◆ **Supplied material**:
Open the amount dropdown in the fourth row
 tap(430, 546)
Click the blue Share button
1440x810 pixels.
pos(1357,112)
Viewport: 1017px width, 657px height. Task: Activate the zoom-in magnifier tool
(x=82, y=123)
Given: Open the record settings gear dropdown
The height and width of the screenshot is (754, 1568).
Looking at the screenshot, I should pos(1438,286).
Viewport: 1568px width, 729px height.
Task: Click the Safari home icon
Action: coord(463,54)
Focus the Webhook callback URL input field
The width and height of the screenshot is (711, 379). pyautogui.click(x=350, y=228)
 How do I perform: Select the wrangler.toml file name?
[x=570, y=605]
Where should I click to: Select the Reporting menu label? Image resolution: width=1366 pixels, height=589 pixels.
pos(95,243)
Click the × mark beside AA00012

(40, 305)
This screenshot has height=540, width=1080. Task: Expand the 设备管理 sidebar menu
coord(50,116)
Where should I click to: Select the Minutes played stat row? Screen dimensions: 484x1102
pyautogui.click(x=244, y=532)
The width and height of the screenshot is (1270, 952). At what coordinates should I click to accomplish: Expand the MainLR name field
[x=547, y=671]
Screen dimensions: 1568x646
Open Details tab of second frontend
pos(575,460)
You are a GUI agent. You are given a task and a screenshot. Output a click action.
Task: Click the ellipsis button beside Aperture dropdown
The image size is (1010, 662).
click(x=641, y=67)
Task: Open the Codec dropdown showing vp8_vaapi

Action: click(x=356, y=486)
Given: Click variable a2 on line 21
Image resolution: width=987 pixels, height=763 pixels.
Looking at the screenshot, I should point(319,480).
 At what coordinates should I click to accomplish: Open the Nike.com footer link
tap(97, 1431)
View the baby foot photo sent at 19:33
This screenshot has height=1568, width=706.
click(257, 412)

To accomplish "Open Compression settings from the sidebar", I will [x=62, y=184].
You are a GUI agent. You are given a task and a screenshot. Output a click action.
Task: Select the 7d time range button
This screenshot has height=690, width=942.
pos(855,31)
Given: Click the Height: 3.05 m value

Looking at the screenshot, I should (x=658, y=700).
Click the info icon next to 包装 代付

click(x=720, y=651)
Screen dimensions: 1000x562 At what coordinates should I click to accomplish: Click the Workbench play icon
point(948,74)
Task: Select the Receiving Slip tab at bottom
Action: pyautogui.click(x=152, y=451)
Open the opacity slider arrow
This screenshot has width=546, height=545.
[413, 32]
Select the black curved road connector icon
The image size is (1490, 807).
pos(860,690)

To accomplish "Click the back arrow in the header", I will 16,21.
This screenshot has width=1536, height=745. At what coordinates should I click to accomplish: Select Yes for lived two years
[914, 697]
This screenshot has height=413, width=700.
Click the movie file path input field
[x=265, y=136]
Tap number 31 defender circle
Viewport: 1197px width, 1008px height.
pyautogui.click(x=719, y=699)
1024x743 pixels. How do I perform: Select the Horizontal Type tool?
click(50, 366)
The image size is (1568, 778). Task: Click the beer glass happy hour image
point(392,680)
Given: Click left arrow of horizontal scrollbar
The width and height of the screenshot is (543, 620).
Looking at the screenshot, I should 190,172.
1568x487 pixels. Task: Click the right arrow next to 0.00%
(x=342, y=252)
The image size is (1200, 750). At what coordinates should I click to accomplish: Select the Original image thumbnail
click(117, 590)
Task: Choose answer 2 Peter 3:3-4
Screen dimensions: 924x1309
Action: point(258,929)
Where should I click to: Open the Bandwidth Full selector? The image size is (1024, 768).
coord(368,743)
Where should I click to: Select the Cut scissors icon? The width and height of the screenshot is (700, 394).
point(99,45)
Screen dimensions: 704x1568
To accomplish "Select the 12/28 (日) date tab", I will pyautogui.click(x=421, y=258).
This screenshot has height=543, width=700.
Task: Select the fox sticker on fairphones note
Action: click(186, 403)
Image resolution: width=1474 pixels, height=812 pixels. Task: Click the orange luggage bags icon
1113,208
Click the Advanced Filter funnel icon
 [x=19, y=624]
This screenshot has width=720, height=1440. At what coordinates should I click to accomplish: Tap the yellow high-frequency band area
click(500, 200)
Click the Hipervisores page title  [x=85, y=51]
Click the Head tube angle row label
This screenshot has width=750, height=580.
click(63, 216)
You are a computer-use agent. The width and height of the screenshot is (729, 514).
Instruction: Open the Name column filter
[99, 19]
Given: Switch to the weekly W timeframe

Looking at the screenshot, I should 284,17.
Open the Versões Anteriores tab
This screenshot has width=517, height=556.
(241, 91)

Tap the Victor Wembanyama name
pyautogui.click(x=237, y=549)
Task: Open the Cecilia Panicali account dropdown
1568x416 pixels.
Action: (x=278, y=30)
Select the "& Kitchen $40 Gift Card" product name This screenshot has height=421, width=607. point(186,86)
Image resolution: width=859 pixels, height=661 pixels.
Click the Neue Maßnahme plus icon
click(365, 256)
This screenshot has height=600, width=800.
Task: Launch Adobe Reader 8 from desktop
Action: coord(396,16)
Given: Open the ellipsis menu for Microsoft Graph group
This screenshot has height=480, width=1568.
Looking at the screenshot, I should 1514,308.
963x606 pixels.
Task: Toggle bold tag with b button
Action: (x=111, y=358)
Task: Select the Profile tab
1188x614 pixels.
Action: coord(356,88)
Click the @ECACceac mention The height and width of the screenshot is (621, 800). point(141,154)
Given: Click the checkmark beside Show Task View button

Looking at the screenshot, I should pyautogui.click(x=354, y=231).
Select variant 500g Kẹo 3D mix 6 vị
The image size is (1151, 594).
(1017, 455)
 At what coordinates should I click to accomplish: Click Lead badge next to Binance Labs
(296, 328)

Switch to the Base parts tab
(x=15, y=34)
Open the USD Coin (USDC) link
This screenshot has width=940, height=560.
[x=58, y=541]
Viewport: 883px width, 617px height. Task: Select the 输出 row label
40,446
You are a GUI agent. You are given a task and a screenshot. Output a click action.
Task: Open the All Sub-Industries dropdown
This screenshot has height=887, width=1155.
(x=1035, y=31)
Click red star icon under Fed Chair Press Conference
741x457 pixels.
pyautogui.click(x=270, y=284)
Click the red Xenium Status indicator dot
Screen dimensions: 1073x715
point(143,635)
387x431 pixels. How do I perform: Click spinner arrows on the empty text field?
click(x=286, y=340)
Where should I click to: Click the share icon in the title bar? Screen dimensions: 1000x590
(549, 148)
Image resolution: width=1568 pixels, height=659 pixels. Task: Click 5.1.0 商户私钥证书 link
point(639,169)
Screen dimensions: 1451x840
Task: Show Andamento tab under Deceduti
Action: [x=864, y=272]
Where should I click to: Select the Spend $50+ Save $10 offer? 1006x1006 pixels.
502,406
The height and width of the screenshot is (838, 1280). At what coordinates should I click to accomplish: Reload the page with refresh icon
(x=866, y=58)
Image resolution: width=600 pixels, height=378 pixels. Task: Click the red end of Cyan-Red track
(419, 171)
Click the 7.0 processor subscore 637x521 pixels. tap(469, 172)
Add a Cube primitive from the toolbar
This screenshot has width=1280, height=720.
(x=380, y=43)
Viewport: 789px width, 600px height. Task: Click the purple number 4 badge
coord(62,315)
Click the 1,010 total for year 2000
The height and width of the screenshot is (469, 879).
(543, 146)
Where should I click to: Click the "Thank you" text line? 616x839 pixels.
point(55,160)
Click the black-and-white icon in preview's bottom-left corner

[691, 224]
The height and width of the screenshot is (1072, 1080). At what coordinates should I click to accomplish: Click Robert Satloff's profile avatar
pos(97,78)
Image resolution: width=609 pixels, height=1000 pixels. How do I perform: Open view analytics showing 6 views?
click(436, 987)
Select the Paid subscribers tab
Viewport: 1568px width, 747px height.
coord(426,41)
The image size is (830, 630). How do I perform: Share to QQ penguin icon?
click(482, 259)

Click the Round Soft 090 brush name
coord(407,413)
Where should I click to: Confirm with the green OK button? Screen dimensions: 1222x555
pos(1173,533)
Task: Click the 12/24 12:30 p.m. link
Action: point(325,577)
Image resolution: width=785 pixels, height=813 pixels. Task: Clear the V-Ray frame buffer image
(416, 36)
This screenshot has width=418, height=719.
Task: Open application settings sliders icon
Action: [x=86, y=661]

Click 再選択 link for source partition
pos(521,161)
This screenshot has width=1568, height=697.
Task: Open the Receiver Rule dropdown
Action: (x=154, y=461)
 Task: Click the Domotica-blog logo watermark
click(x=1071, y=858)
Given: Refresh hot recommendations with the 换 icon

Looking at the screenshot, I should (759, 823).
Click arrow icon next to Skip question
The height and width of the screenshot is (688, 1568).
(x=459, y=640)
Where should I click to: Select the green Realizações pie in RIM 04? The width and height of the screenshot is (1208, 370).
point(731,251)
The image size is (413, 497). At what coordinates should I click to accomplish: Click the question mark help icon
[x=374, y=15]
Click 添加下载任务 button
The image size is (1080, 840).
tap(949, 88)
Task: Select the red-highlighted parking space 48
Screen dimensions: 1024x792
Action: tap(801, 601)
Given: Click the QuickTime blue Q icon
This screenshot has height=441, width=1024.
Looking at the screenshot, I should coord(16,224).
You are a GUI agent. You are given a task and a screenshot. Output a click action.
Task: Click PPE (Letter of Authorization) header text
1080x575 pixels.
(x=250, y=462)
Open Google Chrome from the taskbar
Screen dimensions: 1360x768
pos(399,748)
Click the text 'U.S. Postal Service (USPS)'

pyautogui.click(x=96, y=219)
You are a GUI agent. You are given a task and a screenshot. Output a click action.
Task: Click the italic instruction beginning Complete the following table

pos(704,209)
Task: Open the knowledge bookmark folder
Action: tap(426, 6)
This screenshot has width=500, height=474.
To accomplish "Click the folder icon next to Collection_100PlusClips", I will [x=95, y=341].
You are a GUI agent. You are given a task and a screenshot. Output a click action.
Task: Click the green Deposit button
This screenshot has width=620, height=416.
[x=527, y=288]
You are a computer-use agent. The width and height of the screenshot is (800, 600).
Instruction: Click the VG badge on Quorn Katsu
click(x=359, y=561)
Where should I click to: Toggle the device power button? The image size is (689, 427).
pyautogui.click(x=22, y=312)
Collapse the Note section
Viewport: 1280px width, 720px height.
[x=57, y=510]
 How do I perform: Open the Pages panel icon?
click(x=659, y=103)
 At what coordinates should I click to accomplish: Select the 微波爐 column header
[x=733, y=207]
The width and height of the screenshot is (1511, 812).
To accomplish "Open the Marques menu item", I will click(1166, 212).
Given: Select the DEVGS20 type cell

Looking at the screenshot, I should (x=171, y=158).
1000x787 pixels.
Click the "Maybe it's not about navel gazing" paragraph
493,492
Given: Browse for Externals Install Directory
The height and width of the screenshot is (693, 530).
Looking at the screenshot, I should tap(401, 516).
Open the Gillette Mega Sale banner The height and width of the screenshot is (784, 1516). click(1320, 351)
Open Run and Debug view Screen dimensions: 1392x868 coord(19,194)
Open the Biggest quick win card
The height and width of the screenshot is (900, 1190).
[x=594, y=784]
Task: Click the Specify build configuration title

◆ **What is required**:
Beginning with the line that has "Given: Click the QuickTime blue Q icon" and ending with the line that has "Open the Biggest quick win card", set down the lines above exactly and include no others.

◆ **Solution**:
Given: Click the QuickTime blue Q icon
This screenshot has height=441, width=1024.
Looking at the screenshot, I should coord(16,224).
You are a GUI agent. You are given a task and a screenshot. Output a click action.
Task: Click PPE (Letter of Authorization) header text
1080x575 pixels.
(x=250, y=462)
Open Google Chrome from the taskbar
Screen dimensions: 1360x768
pos(399,748)
Click the text 'U.S. Postal Service (USPS)'

pyautogui.click(x=96, y=219)
You are a GUI agent. You are given a task and a screenshot. Output a click action.
Task: Click the italic instruction beginning Complete the following table

pos(704,209)
Task: Open the knowledge bookmark folder
Action: tap(426, 6)
This screenshot has width=500, height=474.
To accomplish "Click the folder icon next to Collection_100PlusClips", I will [x=95, y=341].
You are a GUI agent. You are given a task and a screenshot. Output a click action.
Task: Click the green Deposit button
This screenshot has width=620, height=416.
[x=527, y=288]
You are a computer-use agent. The width and height of the screenshot is (800, 600).
Instruction: Click the VG badge on Quorn Katsu
click(x=359, y=561)
Where should I click to: Toggle the device power button? The image size is (689, 427).
pyautogui.click(x=22, y=312)
Collapse the Note section
Viewport: 1280px width, 720px height.
[x=57, y=510]
 How do I perform: Open the Pages panel icon?
click(x=659, y=103)
 At what coordinates should I click to accomplish: Select the 微波爐 column header
[x=733, y=207]
The width and height of the screenshot is (1511, 812).
To accomplish "Open the Marques menu item", I will click(1166, 212).
Given: Select the DEVGS20 type cell

Looking at the screenshot, I should (x=171, y=158).
1000x787 pixels.
Click the "Maybe it's not about navel gazing" paragraph
493,492
Given: Browse for Externals Install Directory
The height and width of the screenshot is (693, 530).
Looking at the screenshot, I should tap(401, 516).
Open the Gillette Mega Sale banner The height and width of the screenshot is (784, 1516). click(1320, 351)
Open Run and Debug view Screen dimensions: 1392x868 coord(19,194)
Open the Biggest quick win card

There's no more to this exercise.